:: Task material ::
────────────────────────────────────────

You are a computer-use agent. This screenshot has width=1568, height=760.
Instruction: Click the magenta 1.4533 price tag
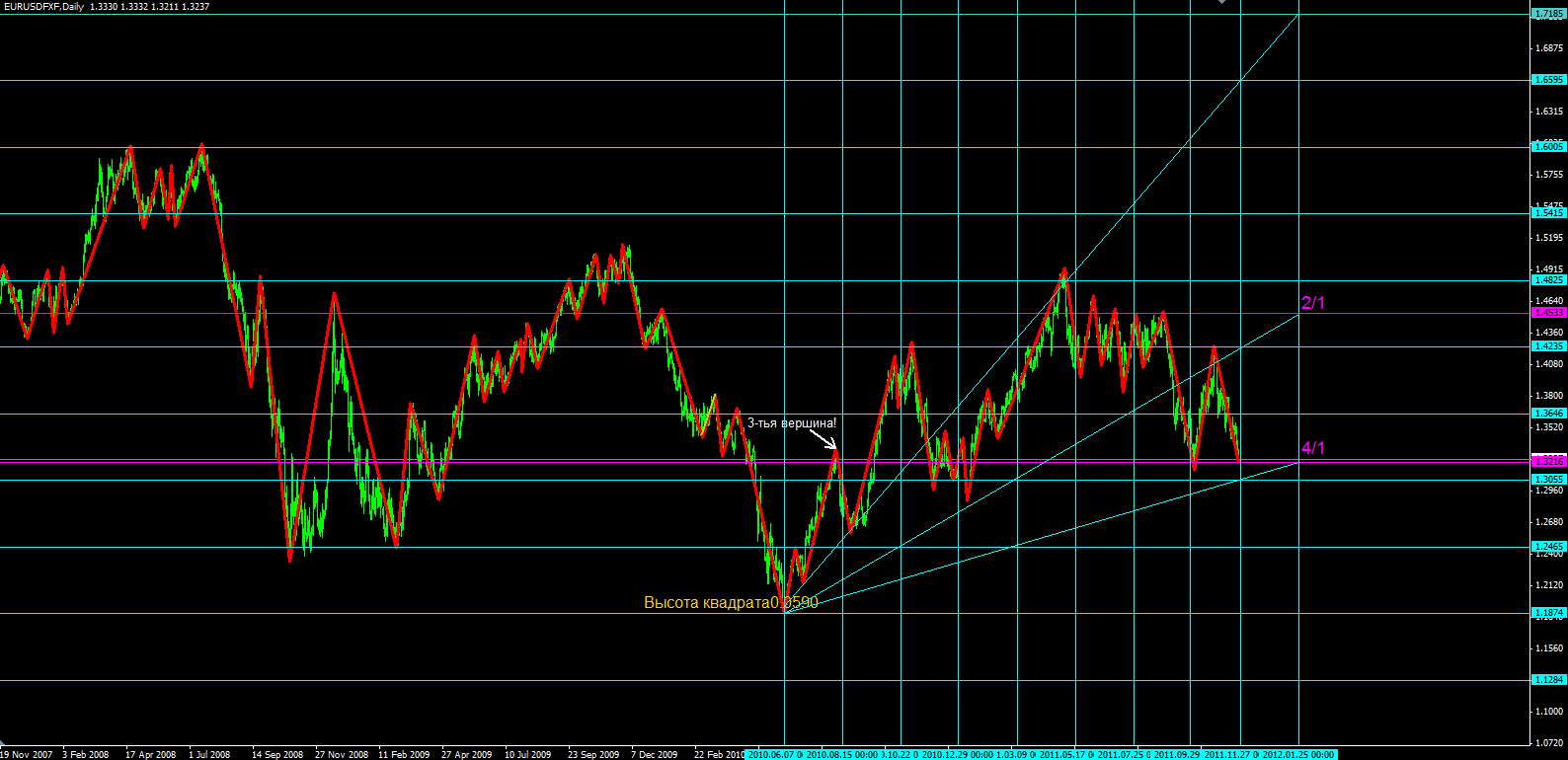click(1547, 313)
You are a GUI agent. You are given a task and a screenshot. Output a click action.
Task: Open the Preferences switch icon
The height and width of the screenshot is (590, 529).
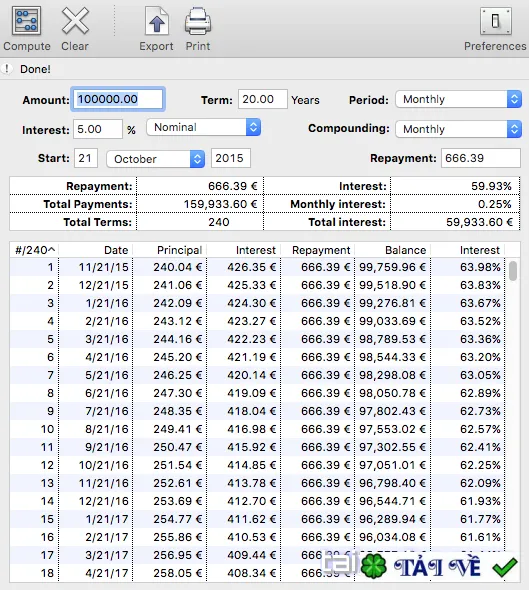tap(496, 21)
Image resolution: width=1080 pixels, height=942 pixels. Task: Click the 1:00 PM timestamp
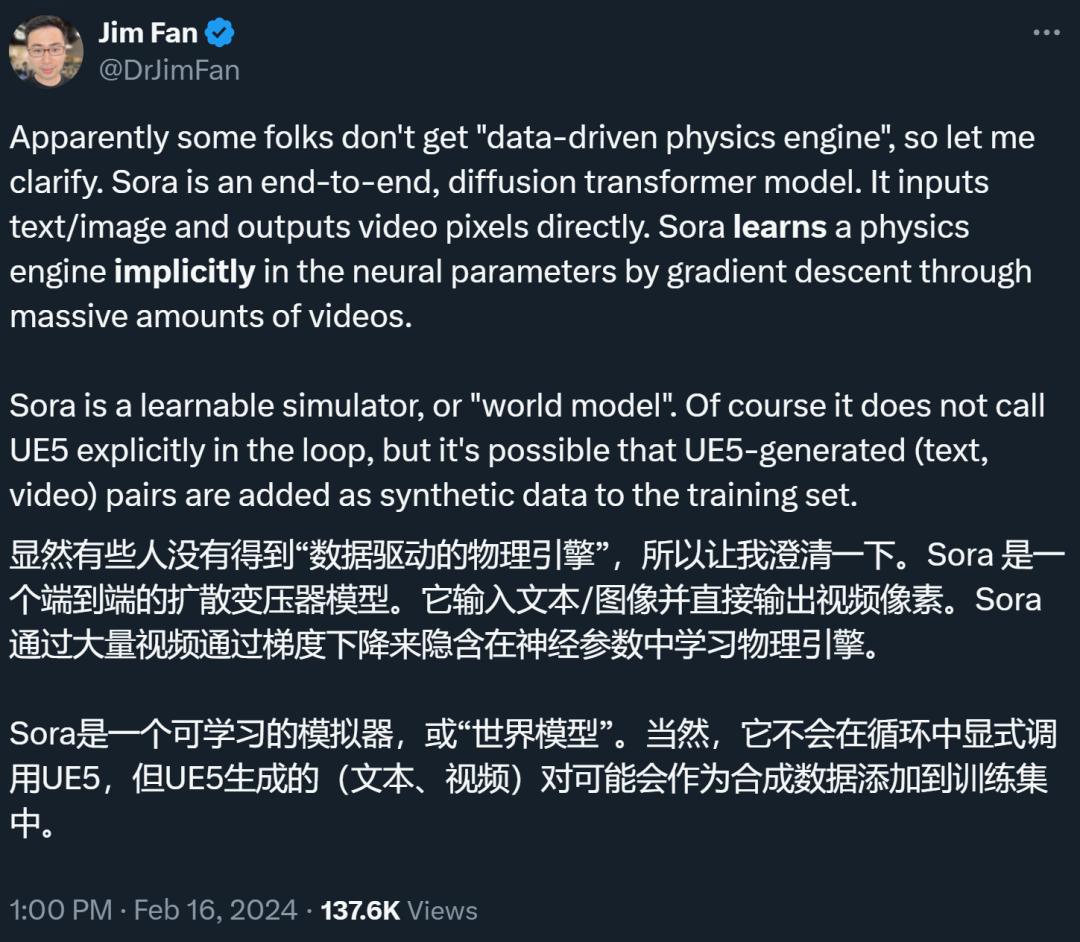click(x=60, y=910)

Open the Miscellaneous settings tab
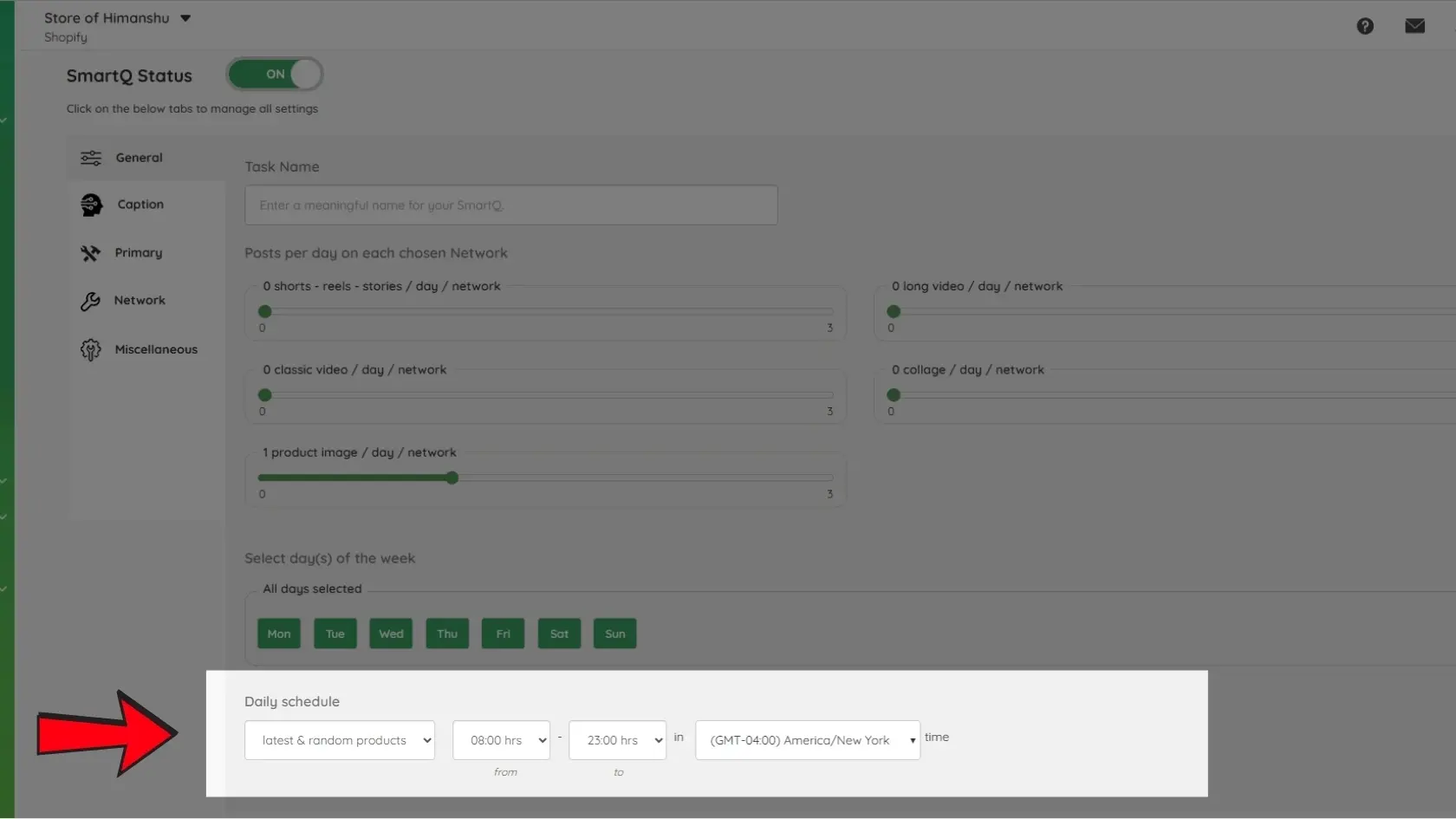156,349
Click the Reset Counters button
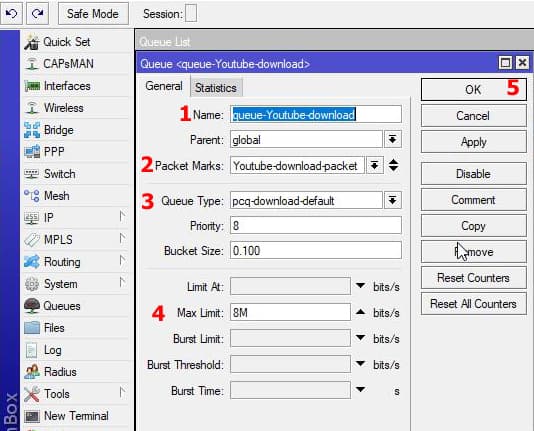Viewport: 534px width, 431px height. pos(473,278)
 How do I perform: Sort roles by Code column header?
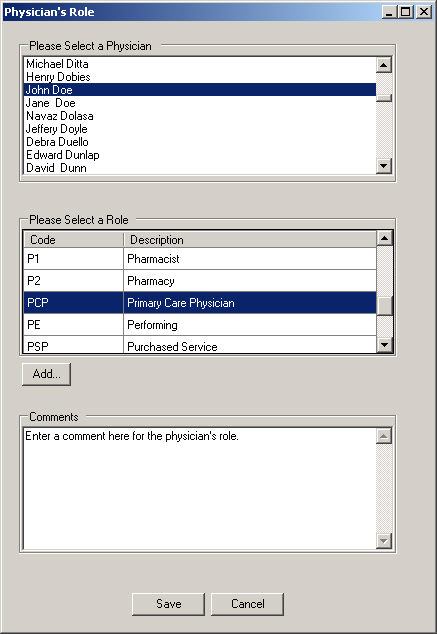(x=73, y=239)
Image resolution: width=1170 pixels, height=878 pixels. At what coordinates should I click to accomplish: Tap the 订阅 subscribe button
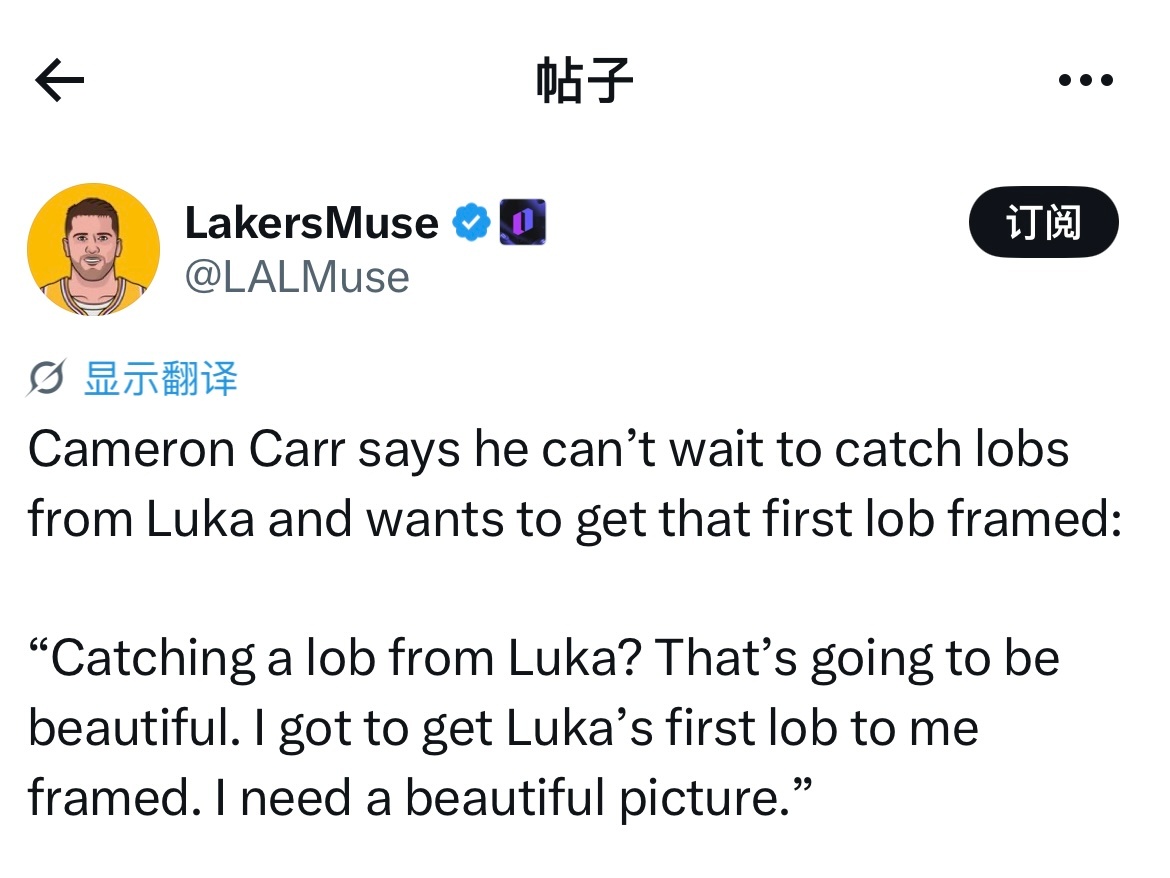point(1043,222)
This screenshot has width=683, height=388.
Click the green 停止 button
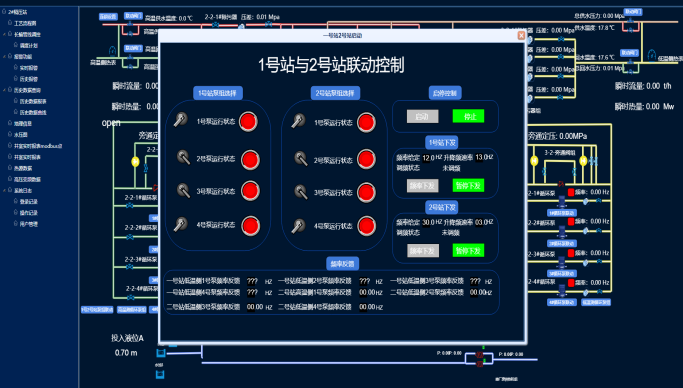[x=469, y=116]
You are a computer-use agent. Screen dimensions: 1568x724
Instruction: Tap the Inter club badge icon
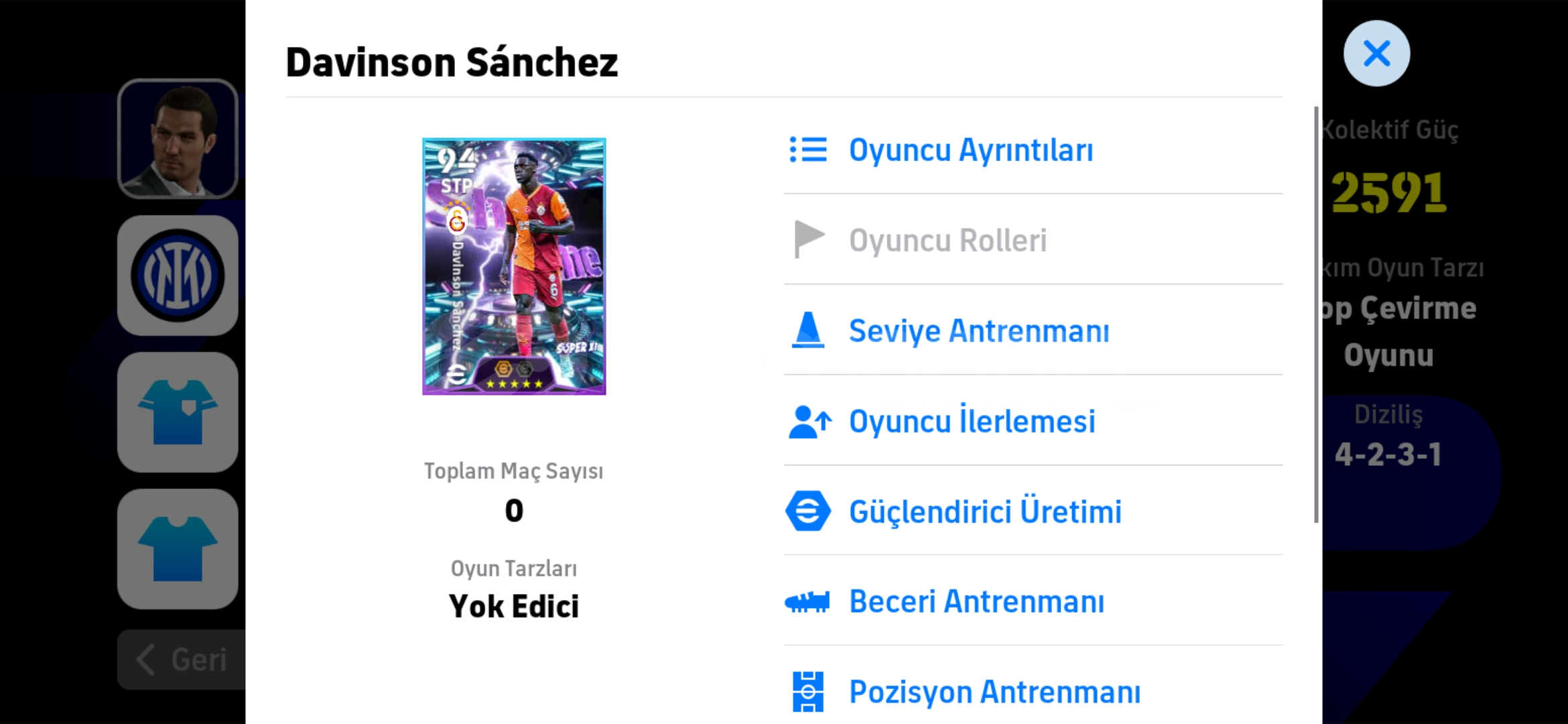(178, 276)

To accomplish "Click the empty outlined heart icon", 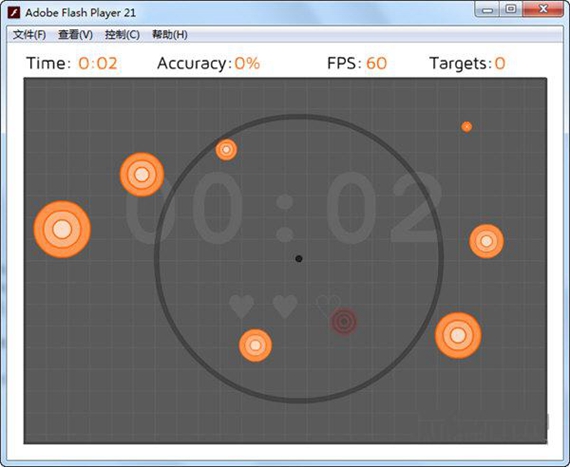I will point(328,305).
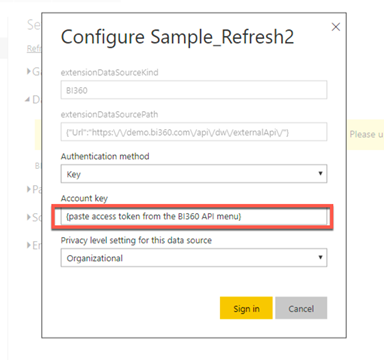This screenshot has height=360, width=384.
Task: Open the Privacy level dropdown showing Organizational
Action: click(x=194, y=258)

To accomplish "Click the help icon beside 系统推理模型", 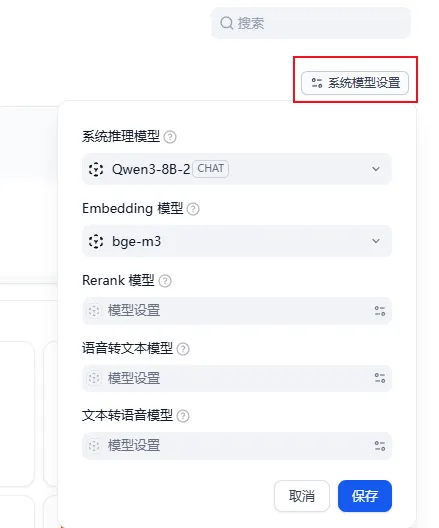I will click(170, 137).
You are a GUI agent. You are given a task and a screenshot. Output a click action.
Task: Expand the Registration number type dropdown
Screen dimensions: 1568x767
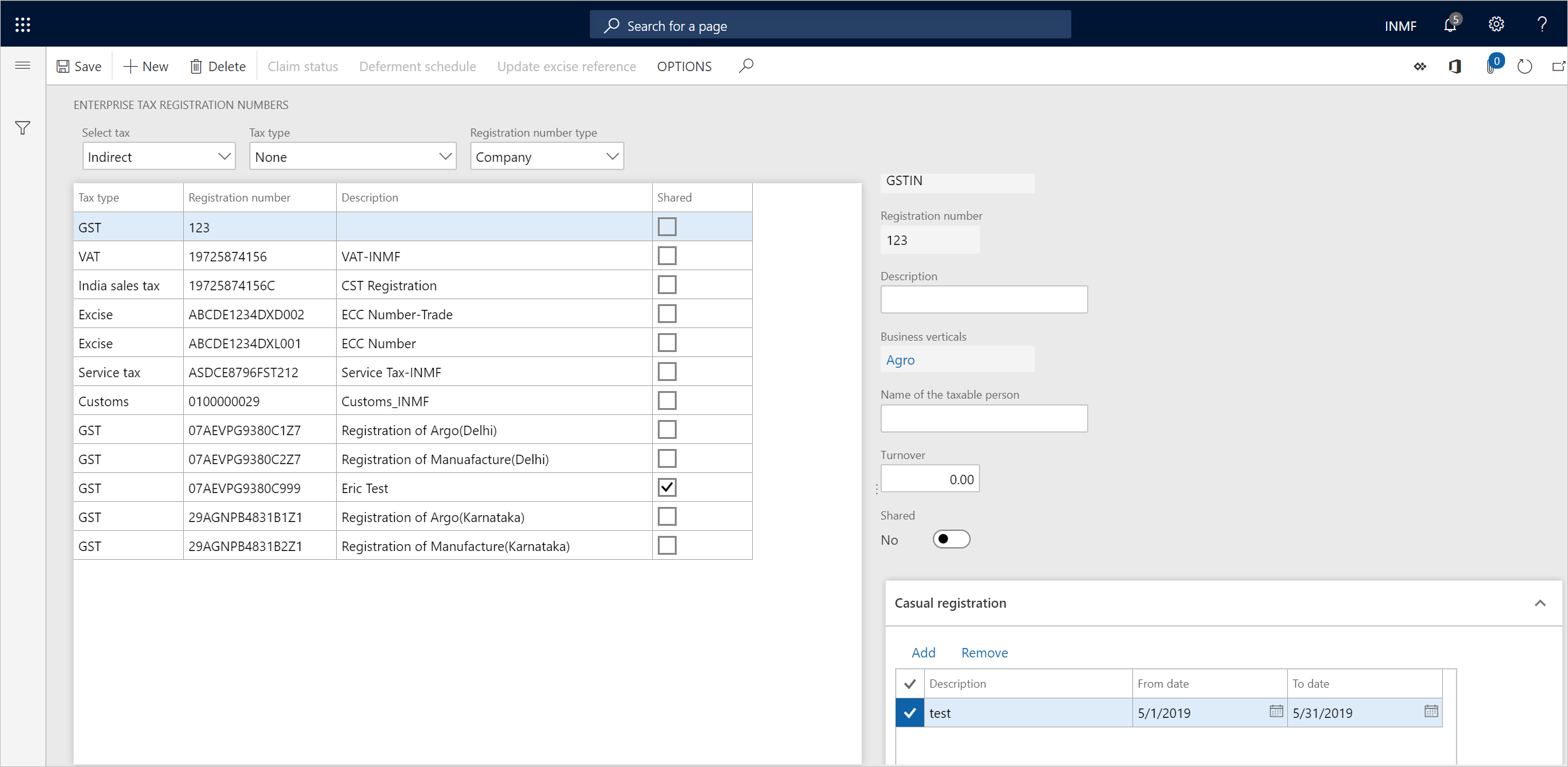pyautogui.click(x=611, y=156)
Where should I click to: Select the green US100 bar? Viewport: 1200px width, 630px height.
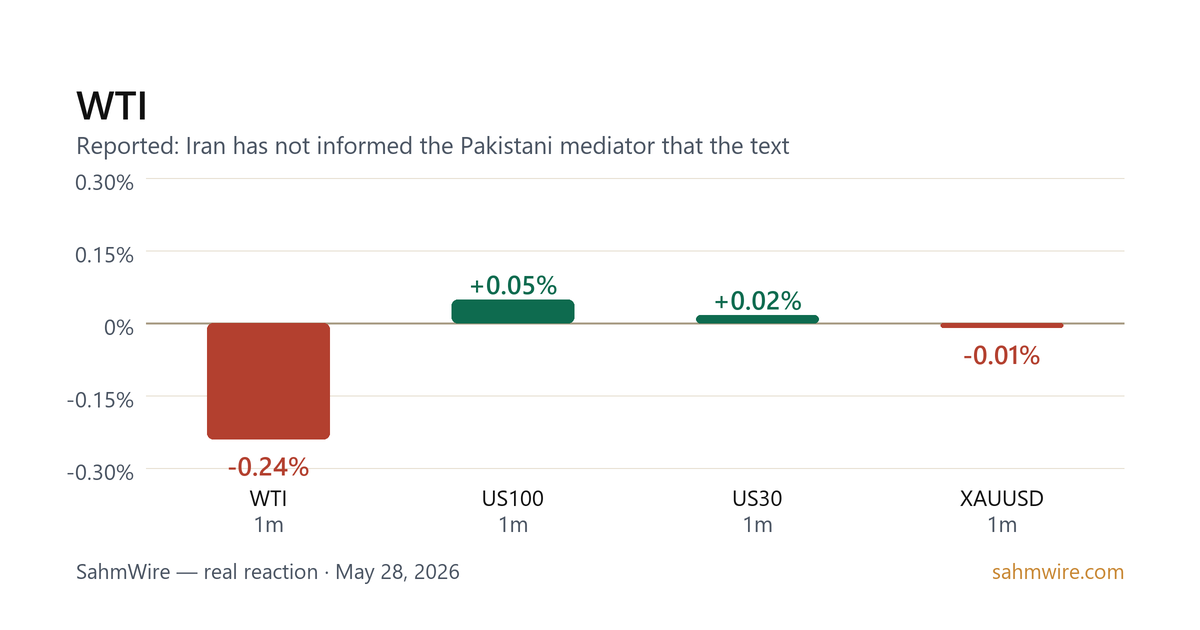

────────────────────────────────────────

:: Your task ::
Within the entries above, find each line where "computer" appears; copy every one.

:: Expected output ::
You are a computer-use agent. This screenshot has width=1568, height=760.
You are a computer-use agent. Screen dimensions: 1568x724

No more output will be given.